Over a hundred activists and community members braved humidity as oppressive as housing under capitalism to come together on June 29 for “Boston People’s Plan Assembly: Build a Plan to End Displacement!” The meeting started an hour late due to the residual delays from Red Line derailments earlier in June, blatantly demonstrating the intersection between housing justice and transit justice.
After a multilingual introduction and an excerpted reading from the timely and relevant “What to the slave is the 4th of July?” by Frederick Douglass, Mimi Ramos, Director of New England United for Justice, energized the participants by recounting housing victories across the United States. She mentioned the $2.5 million lawsuit win of Koreatown, Los Angeles residents against Optimus Properties LLC and the passage of state-wide rent control legislation in New York and Oregon. Ramos emphasized the crucial role that solidarity played in those triumphs and spoke of Boston’s “need to be unified with Lynn, Revere, Worcester, Springfield, Framingham… because they’re fighting these fights, too.”
After cheering and applauding, the attendees split into three groups to strategize around the assembly’s main demands: the creation of Anti-Displacement Zones, increased supply of truly affordable housing and collective governance of development.
Anti-Displacement Zones are legally recognized areas with protections that help residents remain in their communities. They are of particular importance to the most vulnerable communities, such as Black and Brown neighborhoods that have historically endured redlining and “white flight” only now to be besieged by gentrification. The workshop discussed several ongoing struggles for Anti-Displacement Zones such as the Fairmount Collaborative, but focused on the need for creating more.
Still, a facilitator lamented that legal recognition under capitalism can only slow, not stop gentrification. Two other facilitators, including Lisa Owens, Executive Director of City Life/Vida Urbana, used this admission of the inherent white supremacy of capitalist housing to call for tenant organizing as a means to usher in a systemic change that would bring housing justice to the most oppressed.
The governance workshop revolved around housing victories in other cities that were won through community governance structures, and participants brainstormed how to build community governing bodies in Boston. Party for Socialism and Liberation member Nino Brown said, “There is a gap between the desires of the people and the state. We have studies on how housing under the current conditions hurts poor and working class people, particularly people of color, but there is no state intervention on our behalf, but [on behalf of] the developers. We need political power, some form of state power, or at the very least… a consistent mobilizing force that is a thorn in the side of the city government and developers.”

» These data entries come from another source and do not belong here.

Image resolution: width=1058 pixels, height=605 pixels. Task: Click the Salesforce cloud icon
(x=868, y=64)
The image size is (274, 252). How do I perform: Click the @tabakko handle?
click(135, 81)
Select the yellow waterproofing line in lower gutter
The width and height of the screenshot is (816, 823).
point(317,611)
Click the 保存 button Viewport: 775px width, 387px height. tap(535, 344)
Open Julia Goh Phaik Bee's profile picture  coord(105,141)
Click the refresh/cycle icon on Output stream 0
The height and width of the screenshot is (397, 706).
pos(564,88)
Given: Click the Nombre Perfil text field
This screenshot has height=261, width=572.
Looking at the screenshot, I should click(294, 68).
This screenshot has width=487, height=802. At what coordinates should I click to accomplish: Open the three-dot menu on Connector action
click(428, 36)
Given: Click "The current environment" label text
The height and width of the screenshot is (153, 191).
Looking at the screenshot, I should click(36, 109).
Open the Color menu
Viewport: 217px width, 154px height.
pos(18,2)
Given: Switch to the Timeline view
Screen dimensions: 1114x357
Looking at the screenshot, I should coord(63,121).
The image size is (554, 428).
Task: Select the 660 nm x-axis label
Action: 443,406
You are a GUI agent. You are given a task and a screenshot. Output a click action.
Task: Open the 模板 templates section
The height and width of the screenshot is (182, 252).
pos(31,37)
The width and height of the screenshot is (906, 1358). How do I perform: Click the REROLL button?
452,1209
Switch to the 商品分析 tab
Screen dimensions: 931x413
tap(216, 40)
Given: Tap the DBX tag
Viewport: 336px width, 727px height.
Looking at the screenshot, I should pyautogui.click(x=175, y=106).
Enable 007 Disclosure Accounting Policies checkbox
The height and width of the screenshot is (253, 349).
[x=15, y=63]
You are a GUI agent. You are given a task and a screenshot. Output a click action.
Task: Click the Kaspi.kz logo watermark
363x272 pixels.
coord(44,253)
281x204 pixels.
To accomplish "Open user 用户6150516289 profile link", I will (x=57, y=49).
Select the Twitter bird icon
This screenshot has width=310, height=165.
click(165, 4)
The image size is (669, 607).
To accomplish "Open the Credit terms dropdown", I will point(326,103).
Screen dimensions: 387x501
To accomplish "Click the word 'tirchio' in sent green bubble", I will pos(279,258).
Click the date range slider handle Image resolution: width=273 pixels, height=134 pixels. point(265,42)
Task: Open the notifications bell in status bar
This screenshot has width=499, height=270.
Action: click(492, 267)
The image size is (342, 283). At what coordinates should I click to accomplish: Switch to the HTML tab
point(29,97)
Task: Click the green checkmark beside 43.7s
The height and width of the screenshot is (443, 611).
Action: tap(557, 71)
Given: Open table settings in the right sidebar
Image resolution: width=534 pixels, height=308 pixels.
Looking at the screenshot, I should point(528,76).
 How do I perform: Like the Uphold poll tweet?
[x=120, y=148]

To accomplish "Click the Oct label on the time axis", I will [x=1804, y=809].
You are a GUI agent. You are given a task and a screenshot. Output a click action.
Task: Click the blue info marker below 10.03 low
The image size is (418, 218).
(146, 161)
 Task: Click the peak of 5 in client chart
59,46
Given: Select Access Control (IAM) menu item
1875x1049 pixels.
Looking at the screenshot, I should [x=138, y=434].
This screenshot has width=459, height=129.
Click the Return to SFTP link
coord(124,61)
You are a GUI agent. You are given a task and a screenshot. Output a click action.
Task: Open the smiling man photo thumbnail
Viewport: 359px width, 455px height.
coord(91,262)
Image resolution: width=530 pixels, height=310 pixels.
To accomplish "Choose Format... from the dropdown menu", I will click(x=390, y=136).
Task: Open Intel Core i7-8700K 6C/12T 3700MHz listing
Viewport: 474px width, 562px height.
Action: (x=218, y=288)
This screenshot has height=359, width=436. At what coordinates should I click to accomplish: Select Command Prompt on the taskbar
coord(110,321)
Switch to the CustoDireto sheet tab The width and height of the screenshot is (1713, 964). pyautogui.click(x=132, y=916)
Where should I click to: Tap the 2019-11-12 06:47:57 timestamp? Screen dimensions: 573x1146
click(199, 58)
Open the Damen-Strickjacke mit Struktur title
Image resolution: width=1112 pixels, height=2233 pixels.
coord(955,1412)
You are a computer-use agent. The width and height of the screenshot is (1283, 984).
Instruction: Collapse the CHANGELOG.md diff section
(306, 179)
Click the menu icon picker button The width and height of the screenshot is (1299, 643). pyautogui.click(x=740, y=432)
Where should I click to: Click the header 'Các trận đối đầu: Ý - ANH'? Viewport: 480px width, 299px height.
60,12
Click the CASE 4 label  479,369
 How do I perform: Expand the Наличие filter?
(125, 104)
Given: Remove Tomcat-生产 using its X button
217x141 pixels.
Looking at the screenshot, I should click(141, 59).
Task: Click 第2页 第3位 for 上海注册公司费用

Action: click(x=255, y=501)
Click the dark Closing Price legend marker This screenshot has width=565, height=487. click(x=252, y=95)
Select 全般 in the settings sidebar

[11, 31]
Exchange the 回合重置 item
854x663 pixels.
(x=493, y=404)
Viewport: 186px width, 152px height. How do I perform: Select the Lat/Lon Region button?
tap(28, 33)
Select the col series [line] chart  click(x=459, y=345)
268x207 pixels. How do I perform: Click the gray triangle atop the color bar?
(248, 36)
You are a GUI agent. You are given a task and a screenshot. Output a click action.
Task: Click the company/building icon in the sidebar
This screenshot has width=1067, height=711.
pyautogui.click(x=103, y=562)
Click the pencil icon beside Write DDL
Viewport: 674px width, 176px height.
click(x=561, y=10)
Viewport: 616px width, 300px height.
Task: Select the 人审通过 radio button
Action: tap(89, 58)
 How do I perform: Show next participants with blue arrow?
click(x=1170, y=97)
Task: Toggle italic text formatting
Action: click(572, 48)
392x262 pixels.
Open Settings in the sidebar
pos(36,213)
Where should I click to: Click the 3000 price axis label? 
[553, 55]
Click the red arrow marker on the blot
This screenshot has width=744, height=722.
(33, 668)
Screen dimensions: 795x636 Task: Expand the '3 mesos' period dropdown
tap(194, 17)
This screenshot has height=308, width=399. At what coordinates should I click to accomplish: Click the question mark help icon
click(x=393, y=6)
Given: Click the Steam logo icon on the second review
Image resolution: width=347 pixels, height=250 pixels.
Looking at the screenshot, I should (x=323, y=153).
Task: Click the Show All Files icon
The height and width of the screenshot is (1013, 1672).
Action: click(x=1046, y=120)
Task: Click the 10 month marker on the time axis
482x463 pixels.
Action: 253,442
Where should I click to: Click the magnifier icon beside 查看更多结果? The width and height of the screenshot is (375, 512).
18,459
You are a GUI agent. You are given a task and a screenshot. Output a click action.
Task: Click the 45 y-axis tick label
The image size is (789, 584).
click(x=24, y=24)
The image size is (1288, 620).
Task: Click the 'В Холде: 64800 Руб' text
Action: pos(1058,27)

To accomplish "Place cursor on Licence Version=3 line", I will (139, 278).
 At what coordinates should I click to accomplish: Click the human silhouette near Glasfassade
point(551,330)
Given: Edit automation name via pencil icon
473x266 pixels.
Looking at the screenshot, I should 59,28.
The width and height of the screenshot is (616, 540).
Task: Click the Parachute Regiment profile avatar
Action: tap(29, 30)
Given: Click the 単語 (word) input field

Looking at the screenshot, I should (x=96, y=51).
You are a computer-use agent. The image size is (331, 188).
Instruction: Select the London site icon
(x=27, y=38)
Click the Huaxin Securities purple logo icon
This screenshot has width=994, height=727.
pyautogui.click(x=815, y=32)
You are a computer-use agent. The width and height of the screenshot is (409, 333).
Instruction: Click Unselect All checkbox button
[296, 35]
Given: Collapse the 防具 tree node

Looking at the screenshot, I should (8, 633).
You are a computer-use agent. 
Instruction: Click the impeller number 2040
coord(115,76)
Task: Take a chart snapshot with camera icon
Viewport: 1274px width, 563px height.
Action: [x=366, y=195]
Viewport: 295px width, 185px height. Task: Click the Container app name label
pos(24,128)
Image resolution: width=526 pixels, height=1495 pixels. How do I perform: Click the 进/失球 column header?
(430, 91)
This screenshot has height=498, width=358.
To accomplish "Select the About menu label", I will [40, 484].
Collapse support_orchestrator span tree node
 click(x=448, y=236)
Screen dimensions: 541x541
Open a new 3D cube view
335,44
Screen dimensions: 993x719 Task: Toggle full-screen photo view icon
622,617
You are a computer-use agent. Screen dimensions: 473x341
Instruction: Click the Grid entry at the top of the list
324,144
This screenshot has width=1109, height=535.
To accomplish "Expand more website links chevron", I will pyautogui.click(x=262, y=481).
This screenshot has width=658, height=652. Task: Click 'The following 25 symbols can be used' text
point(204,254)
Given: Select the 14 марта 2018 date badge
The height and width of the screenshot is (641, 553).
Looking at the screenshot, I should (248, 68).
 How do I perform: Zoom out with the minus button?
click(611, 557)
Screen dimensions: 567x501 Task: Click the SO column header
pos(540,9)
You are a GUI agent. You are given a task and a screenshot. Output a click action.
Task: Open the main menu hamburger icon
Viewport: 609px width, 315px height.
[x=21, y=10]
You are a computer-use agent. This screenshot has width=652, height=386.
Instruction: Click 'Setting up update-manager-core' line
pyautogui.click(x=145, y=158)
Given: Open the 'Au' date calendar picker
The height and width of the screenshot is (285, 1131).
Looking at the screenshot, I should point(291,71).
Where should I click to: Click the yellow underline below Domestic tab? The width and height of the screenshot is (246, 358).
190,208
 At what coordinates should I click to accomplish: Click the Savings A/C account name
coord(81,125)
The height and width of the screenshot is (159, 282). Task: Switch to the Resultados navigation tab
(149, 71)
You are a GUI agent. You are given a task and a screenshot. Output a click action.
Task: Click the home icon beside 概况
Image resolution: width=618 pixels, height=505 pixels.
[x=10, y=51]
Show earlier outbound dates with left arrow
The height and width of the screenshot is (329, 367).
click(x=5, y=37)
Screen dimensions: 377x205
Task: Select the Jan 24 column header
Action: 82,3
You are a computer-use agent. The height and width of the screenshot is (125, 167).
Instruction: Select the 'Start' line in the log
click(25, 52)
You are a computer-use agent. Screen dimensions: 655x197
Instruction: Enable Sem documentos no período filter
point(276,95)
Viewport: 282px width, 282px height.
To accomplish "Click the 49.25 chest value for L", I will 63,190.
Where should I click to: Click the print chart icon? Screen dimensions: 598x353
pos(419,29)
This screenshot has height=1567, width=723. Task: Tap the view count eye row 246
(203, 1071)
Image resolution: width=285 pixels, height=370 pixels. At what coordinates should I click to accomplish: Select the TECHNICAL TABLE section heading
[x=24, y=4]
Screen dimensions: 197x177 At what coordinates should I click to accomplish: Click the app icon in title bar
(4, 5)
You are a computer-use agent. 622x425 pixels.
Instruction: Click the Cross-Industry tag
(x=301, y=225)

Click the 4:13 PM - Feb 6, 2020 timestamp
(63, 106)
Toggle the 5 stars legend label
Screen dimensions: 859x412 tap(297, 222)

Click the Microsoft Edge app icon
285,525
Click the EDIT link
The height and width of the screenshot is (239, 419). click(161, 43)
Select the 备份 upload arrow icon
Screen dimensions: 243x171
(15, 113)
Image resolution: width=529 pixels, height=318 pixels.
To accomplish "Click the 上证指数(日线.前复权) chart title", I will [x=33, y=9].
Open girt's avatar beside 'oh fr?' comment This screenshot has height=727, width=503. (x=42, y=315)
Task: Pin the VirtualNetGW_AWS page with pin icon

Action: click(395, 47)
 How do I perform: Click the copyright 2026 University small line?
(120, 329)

Ramos also talked to Liberation News about the class on affordability: “The reality is that we can’t keep talking about affordability, and not defining affordability for the families that live here now. We cannot continue to accept what the Boston Planning & Development Agency and the city is accepting as ‘affordable’ when we know we can’t afford to live in our own communities.”
The assembly then sang verses from “El Pueblo Unido” in preparation for a march on Dot Block, the proposed 488 unit complex in Dorchester where only 66 units are slated to be “affordable” based on loosely defined guidelines. Activists carrying signs that had slogans such as “Dorchester ka sta di venda” (Dorchester is not for Sale) and “Evict the Rich!” marched a mile despite the threat of thunderstorms. They chanted the whole way, and one rallying cry stood out among the rest in its incisive condemnation of the developer: “Gerald Chan, you can’t hide! We can see your greedy side!” Local residents smiled and cheered, and numerous drivers honked their horns and raised their fists. Many bystanders took flyers for upcoming housing rights events.
Community members halted at the perimeter of the development and shared their housing struggles. One man who lived down the street from Dot Block had been “displaced from the South End” and “might be…displaced from Dorchester.” One woman, who spoke in Spanish, got to the heart of the matter. Her companion translated, “We have to get unified…to stop these evictions because we cannot allow the billionaires to continue to make so much profit.”
After the demonstration, Liberation News spoke with a Keep Codman Affordable organizer, who wanted to remain anonymous. In addition to highlighting the need for community leaders to involve more Black and Latino youth in the housing struggle, the interviewee stressed the importance of tenant organizing: “It gives people a sense of empowerment. It gives a sense of ownership. That’s the struggle that they carry with them every single day. That goes with you. Plus, I think also now your neighbors are your comrades, and that’s a huge blessing in solidarity.”